In 1991, Variety International board member Marsha Rae Ratcliff had an idea for expanding the work Variety – the Children’s Charity had been doing since its founding in 1927. Simple and elegant, Ratcliff’s idea was to sell heart-shaped gold pins at movie theaters, with proceeds going to Variety’s mission of assisting children in need. In the 30 years since its inception, the Variety Gold Heart Pin Campaign has become one of the most enduring symbols of the film industry’s commitment to charitable giving.
The story of the iconic gold pin is one of the worldwide film community coming together for a good cause. The campaign, which started in Great Britain, made its way stateside when actress Maureen Arthur-Ruben—then-president of Variety of Southern California’s board of directors—attended a Variety conference. Her chapter adopted the program, and support from studio executives— Erica Lopez, executive director of Variety – the Children’s Charity of the United States, cites Clark Woods, Mike McCartney, and Jeff Goldstein—helped get the pin in theaters.

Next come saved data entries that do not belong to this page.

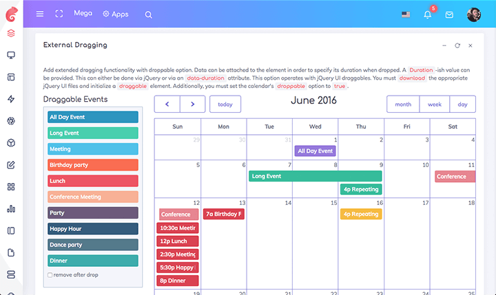Toggle the hamburger menu in the top bar

click(x=40, y=14)
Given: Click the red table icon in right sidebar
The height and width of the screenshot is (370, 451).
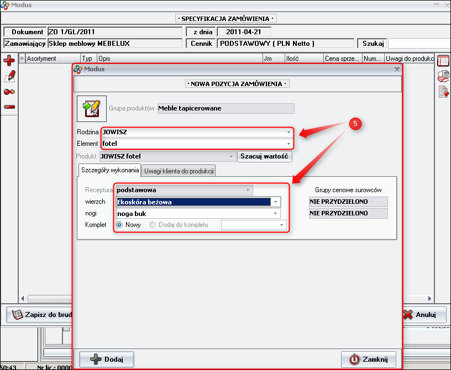Looking at the screenshot, I should point(443,61).
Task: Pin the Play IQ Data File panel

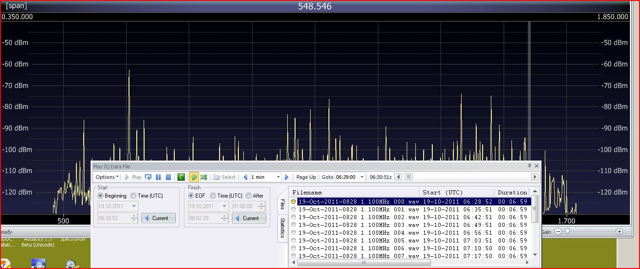Action: (x=529, y=166)
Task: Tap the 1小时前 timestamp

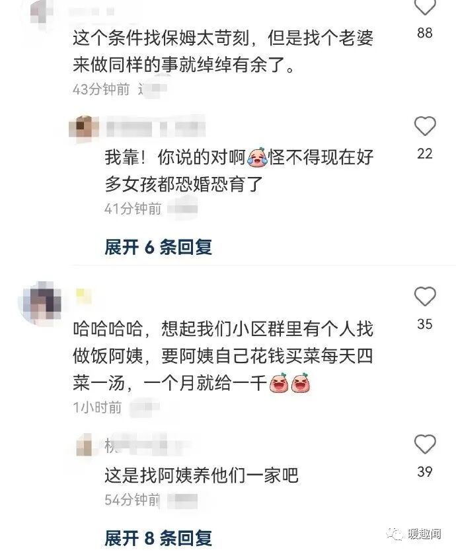Action: [97, 407]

Woods, then in the thick of his decades-long tenure at Paramount, had the idea to “put a campaign behind [the pin] like they would put a campaign behind a film,” Lopez recalls, in part by giving the pin prime placement in-theater to boost sales. Handling of the campaign went from Paramount to Disney, whose V.P. of exhibitor relations Nancy Klueter helped get the pin campaign out to theaters nationwide. A rollout to Variety’s global chapters followed. “Over time, each studio helped open doors to new theater partners, and Variety executive directors at the individual chapters throughout the United States formed relationships with their local theaters to gain their support as well,” says Lopez.
Variety’s collaboration with Disney introduced a second key component to the Gold Heart Pin Campaign. In 2002, at the suggestion of Arthur-Ruben and the late Jody Reynolds, who passed away last year, Disney gave permission for the pin to depict an image of Mickey Mouse. The addition of I.P. proved a turning point for the campaign, as sales that year reached 700,000 pins. In the years since Mickey’s Variety’s debut, different characters have popped up on the pins, including Spider-Man (Sony; 2005); Yoda and Darth Vader (Disney; 2014); E.T. (Dreamworks; 2004), and—by far the most popular pin, to the tune of $3 million—Universal’s Minions, who were a hit in 2015.
Universal is represented yet again in this year’s Variety Gold Heart Pin campaign, featuring the characters of Ted (voiced by Alec Baldwin) and Tina (voiced by Amy Sedaris) from The Boss Baby: Family Business, out July 2. Pins are available for a minimum donation of $3 at movie theaters across the U.S. Says Lopez, “Each Gold Heart pin sold means that Variety can provide things like custom-fitted adaptive tricycles, communication devices, and activities such as camp for kids and teens with special needs.”
“The Boss Baby: Family Business celebrates the child inside each of us and the families who love and support us throughout our lives,” says Eric Carr, senior vice president of in-theater marketing for Universal Pictures. “Universal Pictures and DreamWorks Animation are proud to partner with Variety – the Children’s Charity in its vital, ongoing mission to make the lives of children with special needs, and their families, a little easier and a lot brighter.”